Giacomo Puccini: MADAMA BUTTERFLY (Mailand 1986)
Libretto: Guiseppe Giacosa & Luigi Illica
Besetzung:
Cio-Cio-San: Yasuko HAYASHI
Suzuki: Hak-Nak KIM
Pinkerton: Peter DVORSKY
Sharpless: Giorgio ZANCANARO
Goro: Ernesto GAVAZZI
Regie: Keita ASARI
Bühne: Ichiro TAKADA
Kostüme: Hanae MORI
Chor & Orchester des Teatro alla Scala Milan
Musikalische Leitung: Lorin MAAZEL
Gesamturteil: GUT
Um es gleich vorwegzuschicken: MADAMA BUTTERFLY gehört nicht
zu meinen Puccini-Favoriten, aber ich habe mir diese DVD zugelegt, um mich mit
dem Werk näher auseinandersetzen zu können.
Die Tatsache, daß in der vorliegenden Produktion der Scala mit starker
japanischer Beteiligung gearbeitet wurde, hat ihren Reiz, verstärkt aber
mitunter auch die/meine Distanz zu dem Geschehen. Während Kostümen, vielen ritualisierten Gesten und
der Lichtregie der japanische Touch sicher guttun, so ist die
Bühnen für meinen Geschmack zu spartanisch, um sich mit ihr anzufreunden. Der karge
Steingarten mit seinen Sandfeldern und das nur skizzenhaft ausgeführte Haus
Pinkertons und Cio-Cio-Sans bieten einen sehr strengen Rahmen für das tragische
Geschehen. Durch die abgezirkelten Wege in diesem Garten sind Bewegungen/Gänge
auf der Bühne auch nur sehr eingeschränkt möglich.
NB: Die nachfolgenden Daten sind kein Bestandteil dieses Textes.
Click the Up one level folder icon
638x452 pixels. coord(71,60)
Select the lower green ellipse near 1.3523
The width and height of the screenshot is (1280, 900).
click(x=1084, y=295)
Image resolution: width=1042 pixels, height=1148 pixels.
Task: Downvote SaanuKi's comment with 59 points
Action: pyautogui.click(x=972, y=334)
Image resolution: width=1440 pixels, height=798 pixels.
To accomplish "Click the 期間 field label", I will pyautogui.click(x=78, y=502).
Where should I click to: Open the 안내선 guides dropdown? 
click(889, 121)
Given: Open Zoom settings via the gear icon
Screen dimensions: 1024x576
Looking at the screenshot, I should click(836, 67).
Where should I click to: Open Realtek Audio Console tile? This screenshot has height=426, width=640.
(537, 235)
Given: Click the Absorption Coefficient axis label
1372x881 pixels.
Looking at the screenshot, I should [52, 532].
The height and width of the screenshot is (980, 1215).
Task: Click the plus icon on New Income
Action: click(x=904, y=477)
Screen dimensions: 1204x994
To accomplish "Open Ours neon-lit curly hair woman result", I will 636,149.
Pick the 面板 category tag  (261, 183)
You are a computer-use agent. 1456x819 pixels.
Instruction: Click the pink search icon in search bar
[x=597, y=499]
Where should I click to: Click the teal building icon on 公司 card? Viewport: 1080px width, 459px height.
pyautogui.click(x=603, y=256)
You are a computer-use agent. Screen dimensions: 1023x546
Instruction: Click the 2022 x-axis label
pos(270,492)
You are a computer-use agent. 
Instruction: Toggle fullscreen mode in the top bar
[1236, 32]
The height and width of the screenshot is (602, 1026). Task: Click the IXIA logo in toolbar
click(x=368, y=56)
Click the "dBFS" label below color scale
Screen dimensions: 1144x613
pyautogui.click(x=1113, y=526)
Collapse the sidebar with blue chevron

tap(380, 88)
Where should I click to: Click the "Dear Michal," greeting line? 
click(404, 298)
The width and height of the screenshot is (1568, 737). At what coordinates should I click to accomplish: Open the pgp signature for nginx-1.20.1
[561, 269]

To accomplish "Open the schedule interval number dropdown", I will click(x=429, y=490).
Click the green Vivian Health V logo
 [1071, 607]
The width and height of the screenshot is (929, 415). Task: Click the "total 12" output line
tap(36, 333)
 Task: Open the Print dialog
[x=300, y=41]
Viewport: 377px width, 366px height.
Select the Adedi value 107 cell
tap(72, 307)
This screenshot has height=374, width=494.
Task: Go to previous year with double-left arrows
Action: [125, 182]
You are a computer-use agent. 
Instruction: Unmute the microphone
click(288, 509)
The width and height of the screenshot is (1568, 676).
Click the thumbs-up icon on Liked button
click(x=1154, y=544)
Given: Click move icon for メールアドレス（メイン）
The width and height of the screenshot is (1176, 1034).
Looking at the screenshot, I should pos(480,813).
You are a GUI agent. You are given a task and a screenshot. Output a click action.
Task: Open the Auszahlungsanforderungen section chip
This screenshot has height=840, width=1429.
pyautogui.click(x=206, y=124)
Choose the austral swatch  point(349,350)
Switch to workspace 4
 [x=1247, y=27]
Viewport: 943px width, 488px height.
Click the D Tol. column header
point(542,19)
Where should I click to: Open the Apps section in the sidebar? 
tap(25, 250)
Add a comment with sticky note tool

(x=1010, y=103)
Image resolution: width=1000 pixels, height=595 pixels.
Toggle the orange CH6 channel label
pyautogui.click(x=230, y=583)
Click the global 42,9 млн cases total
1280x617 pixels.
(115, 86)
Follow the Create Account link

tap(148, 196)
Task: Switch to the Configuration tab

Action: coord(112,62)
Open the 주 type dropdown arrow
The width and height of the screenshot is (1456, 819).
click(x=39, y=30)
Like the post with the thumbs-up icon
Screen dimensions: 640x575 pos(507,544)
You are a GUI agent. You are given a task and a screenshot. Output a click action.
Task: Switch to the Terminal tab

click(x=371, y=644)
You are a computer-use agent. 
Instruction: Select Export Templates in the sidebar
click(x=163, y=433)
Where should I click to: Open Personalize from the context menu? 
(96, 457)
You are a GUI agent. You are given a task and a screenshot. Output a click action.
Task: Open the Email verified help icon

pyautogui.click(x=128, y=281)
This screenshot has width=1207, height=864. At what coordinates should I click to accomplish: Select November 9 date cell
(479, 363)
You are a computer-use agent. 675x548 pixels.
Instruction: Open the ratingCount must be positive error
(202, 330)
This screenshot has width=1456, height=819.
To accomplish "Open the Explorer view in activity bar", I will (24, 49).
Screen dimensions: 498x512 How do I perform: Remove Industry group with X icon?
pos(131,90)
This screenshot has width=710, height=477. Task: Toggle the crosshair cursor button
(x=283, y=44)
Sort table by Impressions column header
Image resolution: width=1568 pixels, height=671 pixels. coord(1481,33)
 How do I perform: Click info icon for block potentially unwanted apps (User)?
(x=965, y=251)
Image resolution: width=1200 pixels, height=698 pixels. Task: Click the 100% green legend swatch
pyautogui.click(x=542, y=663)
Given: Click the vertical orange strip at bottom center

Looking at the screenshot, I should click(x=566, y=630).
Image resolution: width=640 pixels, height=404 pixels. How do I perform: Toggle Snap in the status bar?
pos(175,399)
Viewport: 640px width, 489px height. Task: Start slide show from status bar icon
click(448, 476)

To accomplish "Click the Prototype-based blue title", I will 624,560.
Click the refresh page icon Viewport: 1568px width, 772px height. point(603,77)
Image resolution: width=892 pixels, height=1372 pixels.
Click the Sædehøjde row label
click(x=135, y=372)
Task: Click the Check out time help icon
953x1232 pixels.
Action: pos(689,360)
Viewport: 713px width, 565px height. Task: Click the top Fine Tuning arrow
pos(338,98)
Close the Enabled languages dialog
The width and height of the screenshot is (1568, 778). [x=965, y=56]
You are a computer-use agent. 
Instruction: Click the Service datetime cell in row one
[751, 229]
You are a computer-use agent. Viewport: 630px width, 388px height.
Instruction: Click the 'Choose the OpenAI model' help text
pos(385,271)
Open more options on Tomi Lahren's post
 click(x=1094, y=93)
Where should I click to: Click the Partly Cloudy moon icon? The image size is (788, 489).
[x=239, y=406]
Allerdings gibt es einen bezeichnenden Moment, in dem gerade
diese Symmetrie bedeutsam durchbrochen wird: Als Pinkertons amerikanische Frau
mit Cio-Cio-San reden will läuft sie über einen der Sandflächen. Sharpless
macht sie auf diesen Fauxpas aufmerksam. Ein sehr gelungener Regieeinfall, um
das unbewusst destruktive Eindringen der Fremden in die japanische Kultur und
Mentalität zu verdeutlichen. Als Zuschauer zuckt man regelrecht zusammen und
möchte Kate Pinkerton am liebsten warnen.
Die Handlung läuft dem Libretto konform ohne Überraschungen ab.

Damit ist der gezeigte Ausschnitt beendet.